This matter was settled in October 2002. Bexar County released $420,478 of the
seized funds which were being held in escrow pending the resolution of a U.S.
Securities and Exchange Commission investigation of matters related to the
Company. These funds were released in March 2003 and are recorded as a credit to
litigation costs/asset impairment on the Statement on Income for the three
months ended March 31, 2003. Under the terms of the settlement agreement with
Bexar County, the Company also agreed not to operate any Charity Stations or
similar sweepstakes machines in Bexar County until such time as there is a
definitive court ruling or legislation confirming that such activities are
legal. This settlement does not constitute an admission of guilt, fraud or any
wrongdoing on the part of the Company.

Fort Worth
In January 2002, the Company became aware that the Forth Worth Police Department
had seized twenty of its Charity Station sweepstakes machines in November 2001
as illegal "8 liner" video gambling devices. No civil or criminal proceedings
have been initiated against the Company.

▶ _YOUR GOAL_:
Quote the Bexar County settlement text between "This matter was" and "of the Company.", inclusive. The lines that come next are from a separate source.

▶ _SUPPLIED RECORDS_:

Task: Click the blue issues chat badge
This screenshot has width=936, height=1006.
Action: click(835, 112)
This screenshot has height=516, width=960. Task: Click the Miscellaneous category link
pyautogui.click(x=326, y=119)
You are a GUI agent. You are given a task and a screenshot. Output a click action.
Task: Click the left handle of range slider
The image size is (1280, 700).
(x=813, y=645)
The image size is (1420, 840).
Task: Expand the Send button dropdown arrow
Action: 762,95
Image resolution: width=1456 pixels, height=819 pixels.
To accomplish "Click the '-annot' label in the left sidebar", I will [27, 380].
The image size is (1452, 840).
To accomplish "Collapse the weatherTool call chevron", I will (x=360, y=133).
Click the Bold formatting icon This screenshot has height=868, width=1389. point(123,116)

▶ _EXERCISE ANSWER_:
This matter was settled in October 2002. Bexar County released $420,478 of the
seized funds which were being held in escrow pending the resolution of a U.S.
Securities and Exchange Commission investigation of matters related to the
Company. These funds were released in March 2003 and are recorded as a credit to
litigation costs/asset impairment on the Statement on Income for the three
months ended March 31, 2003. Under the terms of the settlement agreement with
Bexar County, the Company also agreed not to operate any Charity Stations or
similar sweepstakes machines in Bexar County until such time as there is a
definitive court ruling or legislation confirming that such activities are
legal. This settlement does not constitute an admission of guilt, fraud or any
wrongdoing on the part of the Company.